We’re going to move toward a worldwide mesh concept, where rather than our devices being spokes into a network, they’re going to be nodes on the network. They’ll be very tiny, and there will be millions of nodes inside our bodies, inside our clothes, inside the environment. It will be a cloud of both computation and communication resources, so if you need a million computers for 500 milliseconds that will be instantly organised for you. They’ll keep us healthy from inside and interact directly with our biological neurons to enhance our intelligence.
How will we defend against tiny biological or robotic devices?
Probably in 6-7 years, we’ll have a rapid response system. I think that spending the money would be a worthwhile investment.
For Complete IIPM Article, Click on IIPM Article
Source : IIPM Editorial, 2008
The road map from the semiconductor industry foresees 4-nanometer features and chips, which would enable us to simulate all the regions of the human brain for about $1,000. This exponential growth will ultimately be quite transformative. There’s been so much progress in getting self-organising, three-dimensional molecular circuits to work. We also have nanotube-based memory from Nantero due to hit the market next year. On the software side, a number of new scanning technologies now enable us to see individual neural connections for the first time. Brain scanning really didn’t make significant progress in allowing us to reverse-engineer the human brain until just recently. We’re gaining the means of tracking individual signals in Neurons so we can simulate brain regions in increasingly precise ways.

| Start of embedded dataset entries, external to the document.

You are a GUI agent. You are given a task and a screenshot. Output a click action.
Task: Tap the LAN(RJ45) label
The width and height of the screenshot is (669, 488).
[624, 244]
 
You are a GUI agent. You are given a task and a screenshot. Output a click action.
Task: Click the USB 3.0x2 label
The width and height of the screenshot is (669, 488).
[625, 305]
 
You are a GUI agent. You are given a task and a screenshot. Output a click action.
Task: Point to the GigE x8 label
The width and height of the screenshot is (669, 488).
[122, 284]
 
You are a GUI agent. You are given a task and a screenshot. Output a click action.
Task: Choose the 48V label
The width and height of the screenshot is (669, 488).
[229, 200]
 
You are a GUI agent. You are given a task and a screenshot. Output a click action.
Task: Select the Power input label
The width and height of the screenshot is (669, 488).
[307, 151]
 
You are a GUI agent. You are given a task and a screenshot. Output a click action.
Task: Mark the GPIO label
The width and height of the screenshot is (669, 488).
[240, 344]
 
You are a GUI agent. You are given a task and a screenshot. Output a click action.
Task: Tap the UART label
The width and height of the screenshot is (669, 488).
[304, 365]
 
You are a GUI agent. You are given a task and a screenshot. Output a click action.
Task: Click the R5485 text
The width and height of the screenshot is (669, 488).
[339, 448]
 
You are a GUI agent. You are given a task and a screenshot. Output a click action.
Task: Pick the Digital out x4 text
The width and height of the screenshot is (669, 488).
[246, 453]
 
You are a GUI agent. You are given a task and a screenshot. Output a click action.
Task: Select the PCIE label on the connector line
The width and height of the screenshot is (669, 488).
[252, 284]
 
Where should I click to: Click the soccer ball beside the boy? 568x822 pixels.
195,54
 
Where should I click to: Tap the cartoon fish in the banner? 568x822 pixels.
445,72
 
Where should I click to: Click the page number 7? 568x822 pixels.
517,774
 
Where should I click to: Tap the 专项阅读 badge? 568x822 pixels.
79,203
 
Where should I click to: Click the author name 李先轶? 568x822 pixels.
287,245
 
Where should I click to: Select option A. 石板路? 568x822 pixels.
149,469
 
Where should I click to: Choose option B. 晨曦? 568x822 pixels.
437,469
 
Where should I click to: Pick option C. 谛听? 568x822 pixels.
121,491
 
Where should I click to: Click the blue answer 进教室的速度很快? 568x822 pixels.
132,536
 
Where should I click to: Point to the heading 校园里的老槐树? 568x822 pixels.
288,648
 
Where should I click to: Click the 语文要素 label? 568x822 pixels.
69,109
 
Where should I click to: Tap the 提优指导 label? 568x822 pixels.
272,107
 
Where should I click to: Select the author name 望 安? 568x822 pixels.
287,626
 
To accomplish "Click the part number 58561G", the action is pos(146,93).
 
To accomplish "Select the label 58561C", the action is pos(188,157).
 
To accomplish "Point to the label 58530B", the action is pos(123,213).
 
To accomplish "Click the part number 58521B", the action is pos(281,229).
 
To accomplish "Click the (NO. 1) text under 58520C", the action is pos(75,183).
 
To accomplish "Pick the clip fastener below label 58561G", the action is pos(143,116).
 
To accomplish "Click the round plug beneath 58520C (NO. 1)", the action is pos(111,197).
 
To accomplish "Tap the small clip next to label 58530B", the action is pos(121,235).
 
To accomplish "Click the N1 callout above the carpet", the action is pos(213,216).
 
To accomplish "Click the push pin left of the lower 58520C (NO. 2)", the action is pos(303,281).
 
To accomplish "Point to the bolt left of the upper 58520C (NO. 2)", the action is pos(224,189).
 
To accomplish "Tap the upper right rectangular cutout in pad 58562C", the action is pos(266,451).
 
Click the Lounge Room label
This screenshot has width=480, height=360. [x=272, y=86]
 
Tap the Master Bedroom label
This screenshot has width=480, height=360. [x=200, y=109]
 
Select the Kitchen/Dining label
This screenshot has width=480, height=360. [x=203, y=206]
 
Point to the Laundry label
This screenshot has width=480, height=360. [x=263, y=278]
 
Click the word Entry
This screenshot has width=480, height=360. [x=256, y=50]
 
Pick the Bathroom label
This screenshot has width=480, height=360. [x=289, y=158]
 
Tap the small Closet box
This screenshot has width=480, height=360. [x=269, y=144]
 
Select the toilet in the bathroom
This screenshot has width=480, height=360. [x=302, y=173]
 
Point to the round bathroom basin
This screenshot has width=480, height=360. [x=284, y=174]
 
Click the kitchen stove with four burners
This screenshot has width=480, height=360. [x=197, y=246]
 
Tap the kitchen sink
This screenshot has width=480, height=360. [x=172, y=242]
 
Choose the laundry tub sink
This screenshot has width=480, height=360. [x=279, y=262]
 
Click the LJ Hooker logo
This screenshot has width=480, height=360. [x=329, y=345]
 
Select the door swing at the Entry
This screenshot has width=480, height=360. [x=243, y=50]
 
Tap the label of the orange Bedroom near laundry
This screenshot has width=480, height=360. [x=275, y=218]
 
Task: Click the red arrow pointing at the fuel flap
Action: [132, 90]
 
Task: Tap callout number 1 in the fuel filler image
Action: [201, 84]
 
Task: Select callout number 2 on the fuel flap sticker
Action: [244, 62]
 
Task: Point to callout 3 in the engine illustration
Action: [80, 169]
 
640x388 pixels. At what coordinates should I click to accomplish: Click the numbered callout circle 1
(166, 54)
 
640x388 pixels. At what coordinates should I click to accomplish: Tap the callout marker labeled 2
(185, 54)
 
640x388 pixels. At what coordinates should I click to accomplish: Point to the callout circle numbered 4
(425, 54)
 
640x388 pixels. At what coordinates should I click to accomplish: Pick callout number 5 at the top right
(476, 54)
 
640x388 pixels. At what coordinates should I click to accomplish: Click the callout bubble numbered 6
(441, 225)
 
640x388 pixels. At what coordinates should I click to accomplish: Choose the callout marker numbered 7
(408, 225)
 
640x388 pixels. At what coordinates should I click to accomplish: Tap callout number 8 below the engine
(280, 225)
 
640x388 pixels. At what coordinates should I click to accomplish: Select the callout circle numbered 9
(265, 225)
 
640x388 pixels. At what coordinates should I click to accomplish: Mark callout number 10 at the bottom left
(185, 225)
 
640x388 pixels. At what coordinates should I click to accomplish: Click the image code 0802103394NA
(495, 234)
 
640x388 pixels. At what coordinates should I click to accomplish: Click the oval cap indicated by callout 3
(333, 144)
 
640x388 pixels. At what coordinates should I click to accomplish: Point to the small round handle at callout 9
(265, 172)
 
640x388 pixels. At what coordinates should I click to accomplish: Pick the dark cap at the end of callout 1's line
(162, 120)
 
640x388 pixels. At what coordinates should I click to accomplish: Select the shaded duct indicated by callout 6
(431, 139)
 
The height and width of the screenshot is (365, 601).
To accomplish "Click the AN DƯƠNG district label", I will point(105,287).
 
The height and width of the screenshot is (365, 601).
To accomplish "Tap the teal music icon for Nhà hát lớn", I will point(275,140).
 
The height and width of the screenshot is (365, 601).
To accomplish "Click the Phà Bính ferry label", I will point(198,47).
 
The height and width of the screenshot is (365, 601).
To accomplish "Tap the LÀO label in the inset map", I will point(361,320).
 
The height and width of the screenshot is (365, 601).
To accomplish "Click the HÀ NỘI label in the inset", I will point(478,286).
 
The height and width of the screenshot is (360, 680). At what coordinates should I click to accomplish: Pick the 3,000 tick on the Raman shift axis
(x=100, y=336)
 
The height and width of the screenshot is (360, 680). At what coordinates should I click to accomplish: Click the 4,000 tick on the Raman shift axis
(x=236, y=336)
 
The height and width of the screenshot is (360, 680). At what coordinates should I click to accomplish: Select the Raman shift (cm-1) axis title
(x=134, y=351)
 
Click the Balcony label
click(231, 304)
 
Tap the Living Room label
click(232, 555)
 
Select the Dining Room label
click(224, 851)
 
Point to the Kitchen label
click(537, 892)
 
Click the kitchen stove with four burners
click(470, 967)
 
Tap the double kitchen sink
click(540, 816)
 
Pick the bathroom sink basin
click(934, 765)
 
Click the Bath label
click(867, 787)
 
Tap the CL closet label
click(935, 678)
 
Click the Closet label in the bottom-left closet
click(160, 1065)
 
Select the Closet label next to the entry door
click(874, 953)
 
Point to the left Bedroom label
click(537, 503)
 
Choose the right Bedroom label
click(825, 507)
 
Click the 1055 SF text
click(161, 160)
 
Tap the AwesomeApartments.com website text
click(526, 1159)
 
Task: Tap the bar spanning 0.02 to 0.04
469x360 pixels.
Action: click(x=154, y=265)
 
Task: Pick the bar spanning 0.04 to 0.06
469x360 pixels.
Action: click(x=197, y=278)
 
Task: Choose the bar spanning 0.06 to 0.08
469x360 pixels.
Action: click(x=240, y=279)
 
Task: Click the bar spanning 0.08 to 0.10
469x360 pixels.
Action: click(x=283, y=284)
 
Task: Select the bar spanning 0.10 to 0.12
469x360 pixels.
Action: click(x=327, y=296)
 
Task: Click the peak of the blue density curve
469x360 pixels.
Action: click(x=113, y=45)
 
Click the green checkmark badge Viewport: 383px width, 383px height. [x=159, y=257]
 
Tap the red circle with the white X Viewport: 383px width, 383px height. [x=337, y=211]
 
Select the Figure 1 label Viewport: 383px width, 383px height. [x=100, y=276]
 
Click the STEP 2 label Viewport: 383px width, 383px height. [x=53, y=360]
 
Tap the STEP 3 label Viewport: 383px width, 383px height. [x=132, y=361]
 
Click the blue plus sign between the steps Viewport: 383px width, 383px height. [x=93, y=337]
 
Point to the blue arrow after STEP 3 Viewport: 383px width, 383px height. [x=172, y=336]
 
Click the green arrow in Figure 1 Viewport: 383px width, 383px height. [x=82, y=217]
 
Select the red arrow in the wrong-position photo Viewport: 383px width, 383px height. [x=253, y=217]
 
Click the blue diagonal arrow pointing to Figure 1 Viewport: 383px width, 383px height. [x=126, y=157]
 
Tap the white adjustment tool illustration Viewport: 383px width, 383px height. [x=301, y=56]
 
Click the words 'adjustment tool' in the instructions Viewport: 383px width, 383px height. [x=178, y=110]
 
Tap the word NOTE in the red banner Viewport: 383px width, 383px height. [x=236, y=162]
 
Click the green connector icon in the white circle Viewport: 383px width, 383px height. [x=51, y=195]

What would be the benefit of these simulations?
I’ve projected 2029 as the year for having both the hardware and software to have computers that operate at human levels. At that time, the hardware will be powerful enough for surpassing human intelligence. Look at your humble $1,000 PC today. It’s greatly superior to human intelligence in some ways. It can remember billions of things, while we’re hard pressed to remember half our phone numbers. Most importantly, machines can share their knowledge at great speeds. So achieving basic human intelligence with our machines and combining that with the superior benefits of machine intelligence will let us perform feats that go far beyond what we can physically do.
How close will we get to our machines?
They’ll go inside our clothing and inside our bodies and brains. We’ll be putting blood-cell-size devices, nanobots, inside our bloodstream to keep us healthy from inside. If that sounds fantastically futuristic, let me point out that we’re already doing this with animal experiments. One scientist actually cured type-1 diabetes in rats (using blood-cell-size devices). The University of Rochester and MIT have succeeded in selectively identifying and destroying cancer cells using blood-cell-size devices. I believe in 10 or 15 years we’ll overcome all the major diseases that kill 95% of us. How will the World Wide Web change over the next 10-20 years?
We’re going to move toward a worldwide mesh concept, where rather than our devices being spokes into a network, they’re going to be nodes on the network. They’ll be very tiny, and there will be millions of nodes inside our bodies, inside our clothes, inside the environment. It will be a cloud of both computation and communication resources, so if you need a million computers for 500 milliseconds that will be instantly organised for you. They’ll keep us healthy from inside and interact directly with our biological neurons to enhance our intelligence.
How will we defend against tiny biological or robotic devices?
Probably in 6-7 years, we’ll have a rapid response system. I think that spending the money would be a worthwhile investment.